Skip to content

API Overview

The backend exposes a REST API under /api. OpenAPI docs are available at /api/docs.

Route groups

  • /api/organization: org profile and onboarding status
  • /api/orgs/{org_id}/business-units: business unit management
  • /api/my-policies: end-user policy assignments and acknowledgements
  • /api/policies: policy CRUD, workflow, approvals, reviews, versions
  • /api/templates: policy templates
  • /api/org-policy-profile: org profile configuration
  • /api/exports: export jobs and download URLs
  • /api/audit-logs: audit log reporting
  • /api/reports: reporting endpoints
  • /api/bulk-import: bulk import processing
  • /api/users: user management and onboarding
  • /api/static-exports: static file serving for local export downloads

Authentication

All routes require a Bearer token unless explicitly marked public.

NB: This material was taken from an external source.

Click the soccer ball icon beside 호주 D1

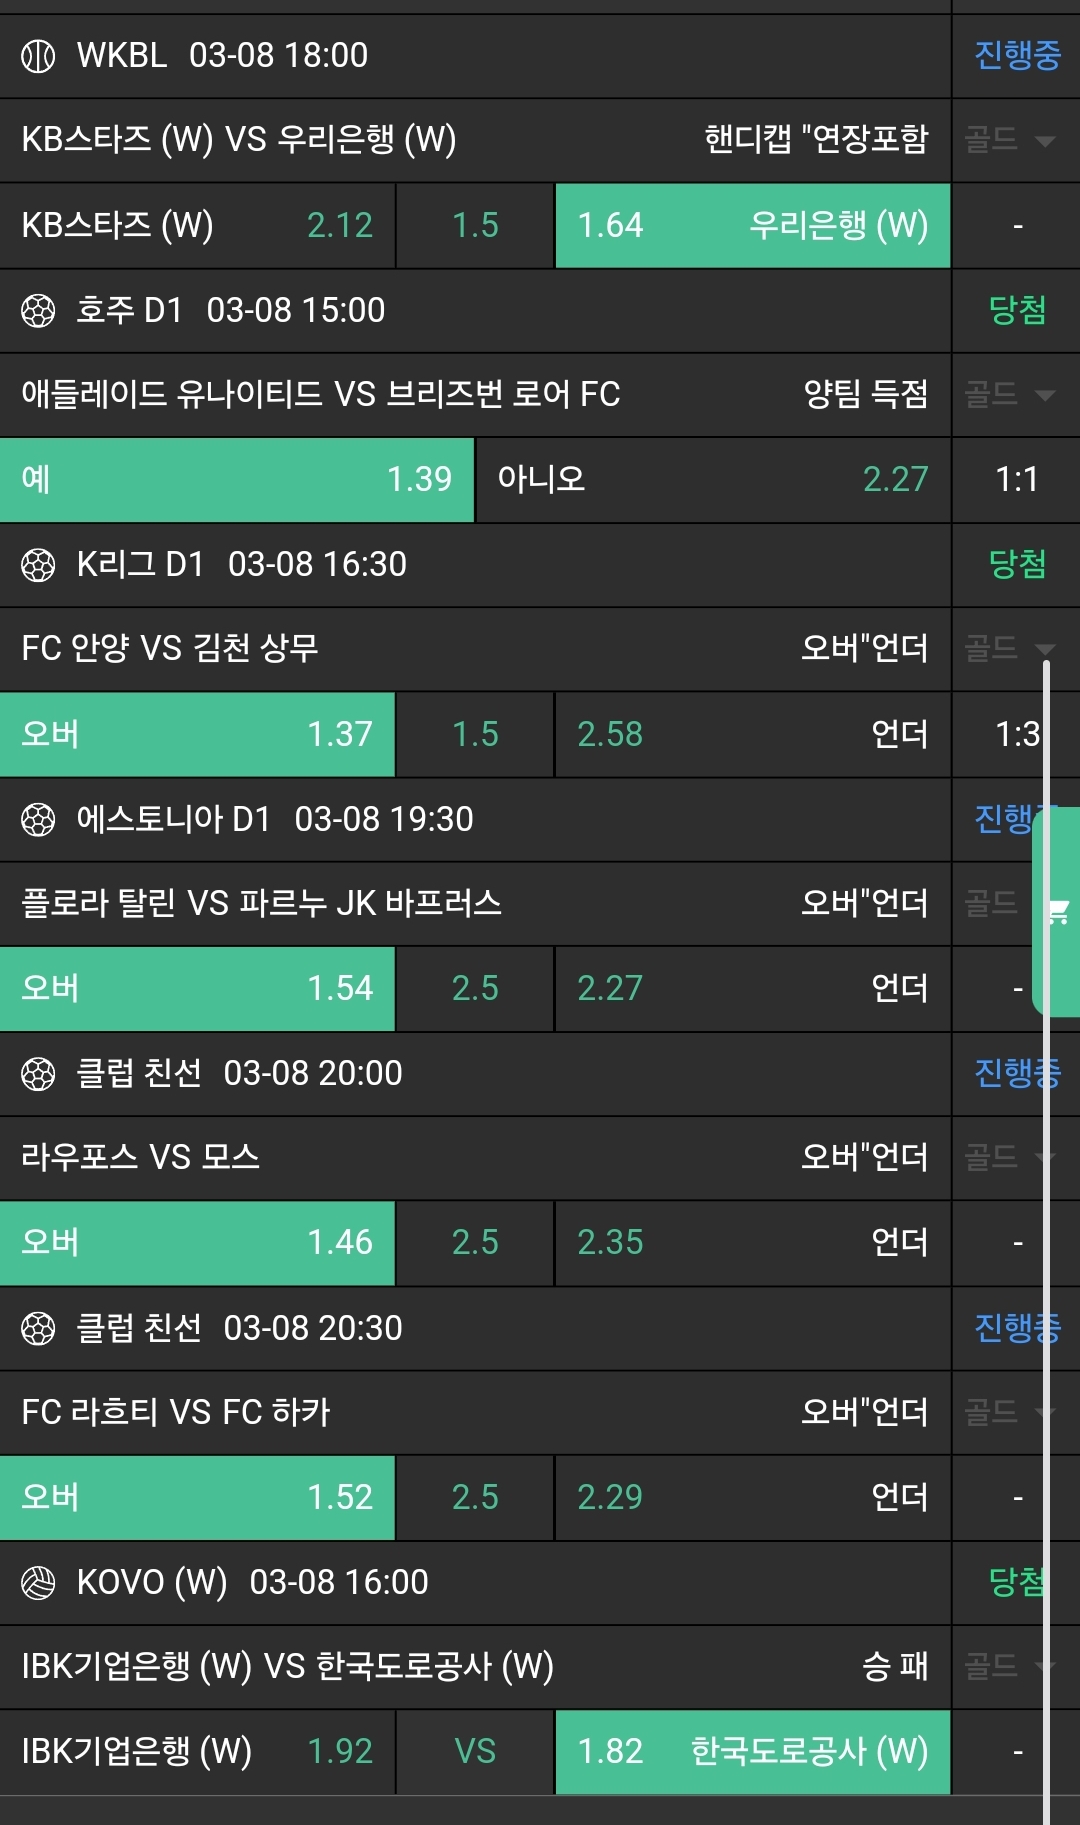click(x=38, y=311)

The SPA acquires tokens via MSAL and sends them as Authorization: Bearer <token>.

Policies API (high level)

Key capabilities exposed under /api/policies:

  • Create, update, delete, and list policies
  • Create and list policy versions
  • Submit policies for review and approval
  • Batch operations: create, approve, archive, delete, restore
  • Approval workflow endpoints for requests and decisions

For exact request/response schemas, use /api/docs from a running backend.